(Gv 21,15-19)
Gesù chiama Simone con l’attributo «di Giovanni» perché lo considera ancora spiritualmente allievo del Battista (!).
Malgrado le sue oscillazioni, il Signore lo rimette in piedi.
Anche con noi, il Figlio non si stanca di riproporre un Volto di Dio amabile e invitante, capace di stupire.
Ricordiamo infatti che l’apostolo capo era stato chiamato a libertà e aveva scelto la condizione di lacchè [cf. Gv 21,9 con il «fuoco di brace» in Gv 18,18].
Così, al termine d’un gioco di riproposte, nel dialogo è Gesù stesso che si “accontenta” d’un amore di amicizia [cf. testo greco] modificando la doppia domanda «mi ami?» con la terza: «mi vuoi bene?».
L’amore umano attende un minimo di soddisfazione; non riesce a configurarsi in pura perdita. Aspetta qualcosina, almeno un cenno di approvazione e gratitudine.
Nessun riconoscimento? Allora è il più Forte che cede.
‘Attendere’ è l’infinito del verbo amare, perché consente di ‘nascere’ ancora.
Il sentimento umano ha fretta: regola la sua condotta sulla base del successo o delle perfezioni dell’amato.
L’Amore divino recupera, aiuta a diventare un’altra persona - non rompe l’intesa.
La sua Chiamata non è legata a meriti e prestazioni.
Anche attraverso le opere, dire «ti amo» è [purtroppo non di rado] una dichiarazione fatua.
O un’espressione sincera, ma spesso animata dall’entusiasmo senza radice profonda, che ad una successiva prova dei fatti trasforma il giuramento di fedeltà in sentimento fragile e incerto.
È la consapevolezza della propria impresentabilità gratuitamente redenta e trasformata in terreno di assurda fiducia che tramuta la presunzione di sé in apostolato!
Per questo Gesù chiede a Pietro d’iniziare cominciando dai piccoli del gregge (v.15).
E «pascere» (vv.15.17) o «pasturiare» (v.16) significa «alimentare»: nutrire, aver cura, proteggere, favorire; avviare, rischiare in prima persona, difendere e metterci la faccia - non “comandare”.
Pascere è farsi presente, in un continuo di rimandi. È questo clima che convince, educa, sfama e sostiene, lasciando crescere e fiorire.
«Pascere» non è (appunto) dominare, ma alimentare l’ideale. E cominciare dal gregge minuto (v.15).

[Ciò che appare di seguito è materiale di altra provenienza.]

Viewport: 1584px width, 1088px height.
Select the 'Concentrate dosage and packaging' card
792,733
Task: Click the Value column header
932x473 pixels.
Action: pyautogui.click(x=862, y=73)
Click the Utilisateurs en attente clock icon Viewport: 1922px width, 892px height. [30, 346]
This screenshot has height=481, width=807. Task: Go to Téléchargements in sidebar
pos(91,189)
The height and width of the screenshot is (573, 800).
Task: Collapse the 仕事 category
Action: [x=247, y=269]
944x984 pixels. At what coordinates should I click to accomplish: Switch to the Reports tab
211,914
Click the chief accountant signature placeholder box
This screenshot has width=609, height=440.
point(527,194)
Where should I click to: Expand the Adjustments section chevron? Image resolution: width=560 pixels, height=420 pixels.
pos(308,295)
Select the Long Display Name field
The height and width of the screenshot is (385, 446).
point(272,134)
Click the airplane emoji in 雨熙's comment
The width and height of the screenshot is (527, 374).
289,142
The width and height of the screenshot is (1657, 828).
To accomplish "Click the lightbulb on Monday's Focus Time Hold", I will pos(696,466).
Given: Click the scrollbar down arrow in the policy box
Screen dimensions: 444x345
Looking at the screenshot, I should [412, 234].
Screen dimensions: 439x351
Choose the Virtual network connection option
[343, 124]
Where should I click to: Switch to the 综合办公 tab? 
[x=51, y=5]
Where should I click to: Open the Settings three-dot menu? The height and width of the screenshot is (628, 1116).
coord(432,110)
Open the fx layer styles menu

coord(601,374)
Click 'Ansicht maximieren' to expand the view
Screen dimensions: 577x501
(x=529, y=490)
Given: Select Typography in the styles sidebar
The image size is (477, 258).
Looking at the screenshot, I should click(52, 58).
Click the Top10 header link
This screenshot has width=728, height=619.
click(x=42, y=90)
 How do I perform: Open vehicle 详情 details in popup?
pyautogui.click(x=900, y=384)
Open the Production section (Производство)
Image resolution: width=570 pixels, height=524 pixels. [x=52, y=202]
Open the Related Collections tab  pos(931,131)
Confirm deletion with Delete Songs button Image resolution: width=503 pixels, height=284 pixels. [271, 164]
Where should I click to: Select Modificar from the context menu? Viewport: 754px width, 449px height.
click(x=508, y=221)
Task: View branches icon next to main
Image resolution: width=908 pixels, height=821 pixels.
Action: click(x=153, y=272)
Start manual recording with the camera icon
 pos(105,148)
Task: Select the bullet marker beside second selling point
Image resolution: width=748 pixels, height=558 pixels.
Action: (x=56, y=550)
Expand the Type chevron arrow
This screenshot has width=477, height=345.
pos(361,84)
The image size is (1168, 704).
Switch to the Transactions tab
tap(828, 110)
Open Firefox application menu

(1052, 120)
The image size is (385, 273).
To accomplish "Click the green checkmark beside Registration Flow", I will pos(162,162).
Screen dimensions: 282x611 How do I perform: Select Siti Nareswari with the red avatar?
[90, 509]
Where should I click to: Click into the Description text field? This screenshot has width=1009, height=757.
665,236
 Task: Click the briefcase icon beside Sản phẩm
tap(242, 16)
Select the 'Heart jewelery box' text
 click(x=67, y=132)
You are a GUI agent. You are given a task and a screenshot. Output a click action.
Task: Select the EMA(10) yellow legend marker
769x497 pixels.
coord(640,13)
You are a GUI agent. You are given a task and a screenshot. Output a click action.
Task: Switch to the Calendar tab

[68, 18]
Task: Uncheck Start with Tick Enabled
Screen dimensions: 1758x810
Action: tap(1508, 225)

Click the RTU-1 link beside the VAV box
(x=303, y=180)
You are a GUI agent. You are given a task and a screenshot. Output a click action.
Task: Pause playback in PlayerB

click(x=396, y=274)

Insomma, onde assicurarsi l’esito “felice”, il credente vero, l’amico del Signore, il figlio di Dio, non si allea con gente che conta - poi si vedrà...
Neppure deve “pescare” proseliti, bensì dilatare e rallegrare la vita.
La pienezza del “risultato” è la Gioia di ogni singola persona reale - così com’è - non “come dovrebbe essere” secondo opinione.
Infatti Gesù non chiede a Pietro: sei un buon amministratore? sei un bravo organizzatore? sei un abile animatore? sei abbastanza attrezzato, intelligente, furbo e introdotto per tener testa agli avversari?
[Una riflessione per il capo scout recita: «Ricorda, capo scout: se tu rallenti, essi si arrestano; se tu cedi, essi indietreggiano; se tu ti siedi, essi si sdraiano. Se tu cammini avanti, essi ti supereranno; se tu dai la tua mano, essi daranno la loro pelle»].
Dunque ‘nemico’ di Dio non è l’incertezza, ma la ricerca della “vita media”. Pantano ove non ci si getta.